ALBUQUERQUE, N.M. — The SunZia Southwest Transmission Project has become a lightning rod for wildlife groups who fear the line’s proposed river crossing could be a death trap for migratory birds.

Under current plans, a small stretch of the 520-mile project would cross the Rio Grande near Escondido, just north of Socorro, something the Bureau of Land Management and the U.S. Fish and Wildlife Service already signed off on. But some environmentalists say the proposed siting would place high-voltage power lines and towers smack in between three wildlife refuges that together provide a seasonal roosting-and-foraging bridge for continental avian migration.

“All these migratory birds winter here because it’s some of the last wetlands left in New Mexico,” said Cecilia Rosacker, executive director of the Rio Grande Agricultural Land Trust. “It’s a critical passage for migrating birds to get to Mexico.”

As now proposed, the power lines would run through one of the narrowest passages between the Ladd S. Gordon Waterfowl Management and Sevilleta National Wildlife Refuge areas to the north, and the Bosque del Apache to the south. The lines would cross between two sandbars that provide historic roosts for migrating cranes.

“If you want to maximize bird kill, that’s the place to put them,” Rosacker said.

The SunZia project aims to carry wind-generated electricity from central New Mexico to western markets. It’s currently under review at the state Public Regulation Commission, where wildlife groups presented their concerns during a week of hearings in June.

But SunZia is already approved by the BLM and Arizona regulators. New Mexico State Land Office permits are also expected later this year.

SunZia Project Manager Tom Wray said detailed avian protection and migratory bird conservation plans are contained in the environmental impact statement on the project that the BLM approved in 2015. That includes limiting the highest-level wires in sensitive areas and using sun-reflecting diverters to keep birds away.

SunZia has also offered to finance Fish and Wildlife monitoring during the first year of operation to enact more mitigation measures based on findings.
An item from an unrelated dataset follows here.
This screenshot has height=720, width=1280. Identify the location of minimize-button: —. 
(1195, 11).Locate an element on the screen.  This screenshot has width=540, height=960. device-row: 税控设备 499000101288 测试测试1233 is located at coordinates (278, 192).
That could include growing corn for avian foraging in strategic places to lure birds away from power lines, plus modifying sandbar roosts to move birds closer to alternative feeding zones.

“The BLM looked at a half-dozen alternative Rio Grande crossings near Socorro and this is the crossing they arrived at,” Wray said. “The best thing to do is monitor bird injuries or collisions during the first year of operation and then see what other mitigations we can apply.”

The latest concerns are being raised late in the SunZia debate. The project has been under regulatory review since 2008.

“The BLM-approved plan is readily available to these groups, and we’d be happy to meet with them if they have other ideas on mitigation,” Wray said. “They’ve never contacted us that I’m aware of.”